A protagonista do caso, uma mulher com deficiência auditiva, relata ter sido vítima de constrangimento público ao tentar embarcar em um ônibus com destino ao Parque Mambucaba. Segundo seu depoimento, o problema teve início após uma solicitação simples: a alteração do horário da passagem, sem qualquer mudança de data.
No entanto, ao embarcar no coletivo, foi surpreendida pela abordagem do motorista, que afirmou que o bilhete estava emitido para o dia anterior. Sem receber orientação adequada ou qualquer tentativa de resolução imediata, ela foi orientada a deixar o veículo ou pagar uma nova passagem — mesmo afirmando não ter condições financeiras naquele momento.
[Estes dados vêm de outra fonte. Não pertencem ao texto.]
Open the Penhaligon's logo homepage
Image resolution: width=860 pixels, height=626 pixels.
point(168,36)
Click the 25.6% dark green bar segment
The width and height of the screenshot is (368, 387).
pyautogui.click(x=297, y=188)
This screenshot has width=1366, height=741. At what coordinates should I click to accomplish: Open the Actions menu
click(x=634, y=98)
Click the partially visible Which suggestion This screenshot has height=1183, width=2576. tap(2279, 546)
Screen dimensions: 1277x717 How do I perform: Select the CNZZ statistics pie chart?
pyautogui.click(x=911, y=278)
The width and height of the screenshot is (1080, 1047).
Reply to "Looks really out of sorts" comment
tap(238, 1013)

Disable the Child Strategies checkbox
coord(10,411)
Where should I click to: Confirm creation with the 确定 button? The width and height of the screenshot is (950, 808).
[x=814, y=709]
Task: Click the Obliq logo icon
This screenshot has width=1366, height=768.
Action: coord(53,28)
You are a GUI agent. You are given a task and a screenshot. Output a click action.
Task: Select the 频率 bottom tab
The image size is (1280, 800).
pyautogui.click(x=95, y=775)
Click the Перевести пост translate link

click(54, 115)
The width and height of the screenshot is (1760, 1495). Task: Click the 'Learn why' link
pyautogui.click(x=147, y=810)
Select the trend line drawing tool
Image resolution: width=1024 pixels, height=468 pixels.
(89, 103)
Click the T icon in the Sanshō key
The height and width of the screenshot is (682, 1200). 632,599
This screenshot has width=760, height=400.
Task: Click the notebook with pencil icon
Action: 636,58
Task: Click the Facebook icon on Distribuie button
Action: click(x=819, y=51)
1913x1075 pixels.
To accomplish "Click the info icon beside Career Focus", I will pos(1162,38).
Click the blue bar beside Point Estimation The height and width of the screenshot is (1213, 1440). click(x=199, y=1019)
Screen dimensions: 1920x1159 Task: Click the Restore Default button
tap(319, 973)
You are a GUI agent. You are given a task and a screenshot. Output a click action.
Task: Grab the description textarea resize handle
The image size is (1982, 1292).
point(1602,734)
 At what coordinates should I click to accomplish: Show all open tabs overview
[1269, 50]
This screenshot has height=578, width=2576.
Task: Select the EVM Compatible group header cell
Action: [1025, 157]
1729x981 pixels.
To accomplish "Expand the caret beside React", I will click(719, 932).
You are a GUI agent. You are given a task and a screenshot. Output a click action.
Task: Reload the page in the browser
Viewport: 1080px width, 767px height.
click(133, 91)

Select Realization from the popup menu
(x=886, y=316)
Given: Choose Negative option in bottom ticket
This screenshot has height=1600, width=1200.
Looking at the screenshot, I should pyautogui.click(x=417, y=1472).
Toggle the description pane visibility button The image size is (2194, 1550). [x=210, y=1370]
O episódio se agravou com a postura do profissional, que, de acordo com o relato, elevou o tom de voz e a expôs diante de outros passageiros. Em meio à situação, a passageira, que também sofre de ansiedade, entrou em crise, descrevendo sentimentos de humilhação, desamparo e total falta de acolhimento.
O mais preocupante veio depois. Ao retornar ao guichê, a atendente informou que havia vaga disponível no próximo horário e, ainda mais grave, que o embarque no ônibus anterior teria sido possível. Ou seja, a falha de comunicação e a ausência de orientação adequada resultaram em um constrangimento desnecessário e evitável.
O caso evidencia não apenas um erro operacional, mas uma deficiência estrutural no atendimento ao público, especialmente quando envolve pessoas com deficiência. A legislação brasileira garante prioridade, acessibilidade e tratamento digno a PCDs, o que claramente não foi observado na situação relatada.
Mais do que um problema pontual, o episódio escancara a falta de preparo de profissionais que lidam diretamente com o público. Em um sistema que deveria garantir inclusão e respeito, o que se viu foi desinformação, despreparo e ausência total de empatia.
A denúncia serve como alerta: não basta oferecer o benefício do passe livre se o atendimento continua sendo marcado por falhas e desrespeito. A passageira afirma que buscará seus direitos — e o caso reforça a urgência de revisão nos protocolos de atendimento e treinamento das equipes envolvidas.
Situações como essa não podem ser tratadas como exceção. Quando o erro se soma à falta de humanidade, o transporte público deixa de ser um direito e passa a ser mais uma barreira para quem já enfrenta desafios diários.